*Text provided*:
»»

Example – M (Performance Measurement): Management is assessed on EBITDA targets. The auditor recognises this as a pressure point and increases scrutiny over expense capitalisation and amortisation policies that directly affect EBITDA.

### Example 3

Example – A (Accounting Policies): An entity switches its revenue recognition policy mid-year. The auditor evaluates whether the change is appropriate and consistent with Ind AS 115, and whether the reason disclosed is genuine or designed to boost reported revenues.

### Example 4

Example – N (Nature of Entity): An entity with operations across multiple states has complex inter-company transactions. The auditor uses the understanding of the entity's structure to design procedures addressing transfer pricing and consolidation eliminations.

⚠️ Common exam mistakes

  • Treating ROMAN as a one-time checklist at engagement start rather than updating understanding continuously throughout the audit.
  • Confusing 'O – Objectives' (business strategy risks) with 'M – Measurement' (financial performance review pressures) — they are distinct sources of misstatement risk.

««

*Items*:
»»

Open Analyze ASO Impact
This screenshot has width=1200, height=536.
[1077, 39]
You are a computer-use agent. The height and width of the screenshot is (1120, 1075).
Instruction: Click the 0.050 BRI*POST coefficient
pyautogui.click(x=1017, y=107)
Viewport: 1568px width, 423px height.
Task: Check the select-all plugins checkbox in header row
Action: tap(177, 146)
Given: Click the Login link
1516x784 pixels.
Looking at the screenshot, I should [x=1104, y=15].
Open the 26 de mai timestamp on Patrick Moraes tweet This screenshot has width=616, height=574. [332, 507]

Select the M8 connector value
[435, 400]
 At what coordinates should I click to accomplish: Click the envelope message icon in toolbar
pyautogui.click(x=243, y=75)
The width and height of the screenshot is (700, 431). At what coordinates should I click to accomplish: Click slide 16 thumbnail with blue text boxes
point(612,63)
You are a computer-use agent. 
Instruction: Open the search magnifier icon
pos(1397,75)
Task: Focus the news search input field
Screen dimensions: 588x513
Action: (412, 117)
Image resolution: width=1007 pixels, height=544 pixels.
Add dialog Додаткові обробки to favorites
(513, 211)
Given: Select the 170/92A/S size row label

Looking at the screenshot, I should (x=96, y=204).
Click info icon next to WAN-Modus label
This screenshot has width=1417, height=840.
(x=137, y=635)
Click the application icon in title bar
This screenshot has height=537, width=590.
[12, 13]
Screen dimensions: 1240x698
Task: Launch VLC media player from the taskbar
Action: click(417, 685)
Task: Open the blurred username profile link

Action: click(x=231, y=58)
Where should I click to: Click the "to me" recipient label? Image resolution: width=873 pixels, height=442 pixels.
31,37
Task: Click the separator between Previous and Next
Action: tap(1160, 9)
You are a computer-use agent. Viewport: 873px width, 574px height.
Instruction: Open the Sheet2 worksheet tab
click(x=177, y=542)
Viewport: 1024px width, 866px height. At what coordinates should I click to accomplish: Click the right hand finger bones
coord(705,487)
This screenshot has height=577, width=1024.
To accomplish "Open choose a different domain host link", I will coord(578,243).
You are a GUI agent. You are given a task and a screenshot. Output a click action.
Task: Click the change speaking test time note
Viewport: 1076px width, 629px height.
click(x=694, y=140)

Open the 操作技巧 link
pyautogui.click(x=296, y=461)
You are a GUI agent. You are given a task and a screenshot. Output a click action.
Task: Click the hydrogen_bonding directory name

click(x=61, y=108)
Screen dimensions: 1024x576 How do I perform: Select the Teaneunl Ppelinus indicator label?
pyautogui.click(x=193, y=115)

««

*What is expected*: Copy out the text on auditor understanding of the entity, word for word, from start to finish.

*Task result*:
Example – M (Performance Measurement): Management is assessed on EBITDA targets. The auditor recognises this as a pressure point and increases scrutiny over expense capitalisation and amortisation policies that directly affect EBITDA.

### Example 3

Example – A (Accounting Policies): An entity switches its revenue recognition policy mid-year. The auditor evaluates whether the change is appropriate and consistent with Ind AS 115, and whether the reason disclosed is genuine or designed to boost reported revenues.

### Example 4

Example – N (Nature of Entity): An entity with operations across multiple states has complex inter-company transactions. The auditor uses the understanding of the entity's structure to design procedures addressing transfer pricing and consolidation eliminations.

⚠️ Common exam mistakes

  • Treating ROMAN as a one-time checklist at engagement start rather than updating understanding continuously throughout the audit.
  • Confusing 'O – Objectives' (business strategy risks) with 'M – Measurement' (financial performance review pressures) — they are distinct sources of misstatement risk.